We will now plug in $y$, $y'$, and $y''$ into our second order linear nonhomogeneous differential equation to get that:

(6)
\begin{align} \quad \frac{d^2y}{dt^2} + p(t) \frac{dy}{dt} + q(t)y = g(t) \\ \quad \left [ u_1'(t)y_1'(t) + u_1(t)y_1''(t) + u_2'(t)y_2'(t) + u_2(t)y_2''(t) \right ] + p(t) \left [ u_1(t)y_1'(t) + u_2(t)y_2'(t) \right ] + q(t) \left [ u_1(t) y_1(t) + u_2(t) y_2(t) \right ] = g(t) \\ \quad u_1(t) \underbrace{\left [ y_1''(t) + p(t)y_1'(t) + q(t)y_1(t) \right ]}_{=0} + u_2(t) \underbrace{\left [ y_2''(t) + p(t)y_2'(t) + q(t)y_2(t) \right ]}_{=0} + \left [ u_1'(t)y_1'(t) + u_2'(t)y_2'(t) \right ] = g(t) \\ \quad u_1'(t)y_1'(t) + u_2'(t)y_2'(t) = g(t) \end{align}

Now recall that we supposed that $u_1'(t)y_1(t) + u_2'(t)y_2(t) = 0$. To solve for $u_1'(t)$ and $u_2'(t)$, then all we need to do is solve the following system of equations:

(7)
\begin{align} u_1'(t)y_1(t) + u_2'(t)y_2(t) = 0 \\ u_1'(t)y_1'(t) + u_2'(t)y_2'(t) = g(t) \end{align}

Recall that a unique solution exists provided that the determinant $\begin{vmatrix} y_1(t) & y_2(t)\\ y_1'(t) & y_2'(t) \end{vmatrix}$ is nonzero.
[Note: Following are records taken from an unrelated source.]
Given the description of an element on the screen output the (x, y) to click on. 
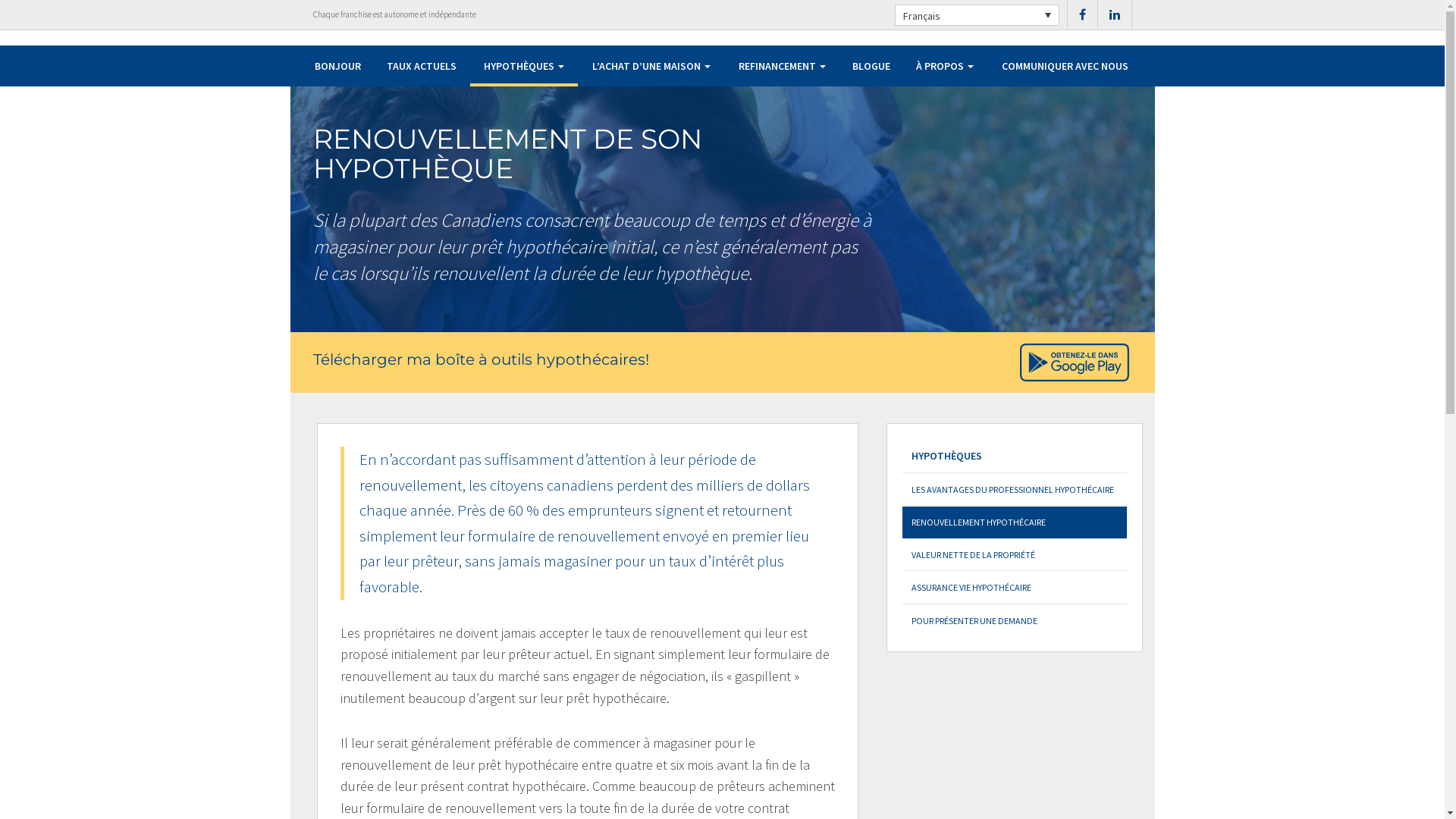
COMMUNIQUER AVEC NOUS Element type: text (1065, 65)
TAUX ACTUELS Element type: text (421, 65)
BONJOUR Element type: text (337, 65)
REFINANCEMENT Element type: text (781, 65)
BLOGUE Element type: text (871, 65)
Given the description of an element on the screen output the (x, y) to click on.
But this determinant is identically the Wronskian $W(y_1, y_2)$, and it is assumed that this Wronskian is nonzero since $y_1$ and $y_2$ form the general solution of the corresponding second order linear homogeneous differential equation, and so by apply Cramer's rule, the values of $u_1'(t)$ and $u_2'(t)$ are:

(8)
\begin{align} \quad u_1'(t) = \frac{\begin{vmatrix}0 & y_2(t)\\ g(t) & y_2'(t) \end{vmatrix}}{W(y_1, y_2)} = - \frac{y_2(t)g(t)}{W(y_1, y_2)} \quad , \quad u_2'(t) = \frac{\begin{vmatrix} y_1(t) & 0\\ y_1'(t) & g(t) \end{vmatrix}}{W(y_1, y_2)} = \frac{y_1(t)g(t)}{W(y_1, y_2)} \end{align}

We now integrate both sides of each equation above, and for constants $A$ and $B$, we get $u_1(t)$ and $u_2(t)$:

(9)
\begin{align} \quad u_1(t) = -\int \frac{y_2(t)g(t)}{W(y_1, y_2)} \: dt + A \quad , \quad u_2(t) = \int \frac{y_1(t)g(t)}{W(y_1, y_2)} \: dt + B \end{align}

Therefore, a particular solution to our second order linear nonhomogeneous differential equation is:

(10)
\begin{align} \quad Y(t) = u_1(t)y_1(t) + u_2(t)y_2(t) \\ \quad Y(t) = y_1(t) \left ( -\int \frac{y_2(t)g(t)}{W(y_1, y_2)} \: dt + A \right ) + y_2(t) \left ( \int \frac{y_1(t)g(t)}{W(y_1, y_2)} \: dt + B \right ) \\ \quad Y(t) = -y_1(t) \int \frac{y_2(t)g(t)}{W(y_1, y_2)} \: dt + y_2(t) \int \frac{y_1(t)g(t)}{W(y_1, y_2)} \: dt \: \underbrace{-Ay_1(t) + By_2(t)}_{=0} \\ \quad Y(t) = -y_1(t) \int \frac{y_2(t)g(t)}{W(y_1, y_2)} \: dt + y_2(t) \int \frac{y_1(t)g(t)}{W(y_1, y_2)} \: dt \end{align}

And finally, the general solution to our differential equation will be:

(11)
\begin{align} \quad y = Cy_1(t) + Dy_2(t) + Y(t) \\ \quad y = Cy_1(t) + Dy_2(t) -y_1(t) \int \frac{y_2(t)g(t)}{W(y_1, y_2)} \: dt + y_2(t) \int \frac{y_1(t)g(t)}{W(y_1, y_2)} \: dt \end{align}

Note that the method of variation of parameters is useful provided that the general solution to the corresponding second order linear homogeneous differential equation is easy to solve, and provided that the two integrals in the formula above are relatively simply to compute.